Instructions to follow: Which lines of the records below contain the string "Return"? Report each of them.

Working data:
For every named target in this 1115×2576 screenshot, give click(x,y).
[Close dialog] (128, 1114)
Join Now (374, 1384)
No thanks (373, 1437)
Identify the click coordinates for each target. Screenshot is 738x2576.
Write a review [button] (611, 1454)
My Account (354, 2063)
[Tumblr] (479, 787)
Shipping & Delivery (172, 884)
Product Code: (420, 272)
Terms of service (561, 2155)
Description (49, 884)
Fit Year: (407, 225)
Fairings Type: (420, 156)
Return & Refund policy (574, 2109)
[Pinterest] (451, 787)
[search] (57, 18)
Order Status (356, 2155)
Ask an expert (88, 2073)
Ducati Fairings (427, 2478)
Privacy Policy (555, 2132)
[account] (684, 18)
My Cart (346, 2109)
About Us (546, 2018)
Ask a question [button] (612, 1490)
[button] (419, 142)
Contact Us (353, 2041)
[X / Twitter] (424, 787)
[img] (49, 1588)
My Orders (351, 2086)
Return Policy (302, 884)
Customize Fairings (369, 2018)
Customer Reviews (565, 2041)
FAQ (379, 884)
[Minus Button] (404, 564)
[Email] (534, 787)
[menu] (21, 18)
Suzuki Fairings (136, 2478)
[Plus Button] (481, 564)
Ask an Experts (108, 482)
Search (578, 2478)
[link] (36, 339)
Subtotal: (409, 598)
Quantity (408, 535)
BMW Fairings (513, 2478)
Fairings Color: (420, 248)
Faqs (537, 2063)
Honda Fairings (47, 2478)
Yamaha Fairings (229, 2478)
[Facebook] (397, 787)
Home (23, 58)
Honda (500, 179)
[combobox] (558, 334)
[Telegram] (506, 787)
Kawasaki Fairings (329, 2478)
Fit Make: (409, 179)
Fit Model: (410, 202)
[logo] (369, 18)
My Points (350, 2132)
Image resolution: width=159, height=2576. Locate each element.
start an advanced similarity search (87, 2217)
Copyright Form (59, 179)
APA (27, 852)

Response:
Return & Refund policy (574, 2109)
Return Policy (302, 884)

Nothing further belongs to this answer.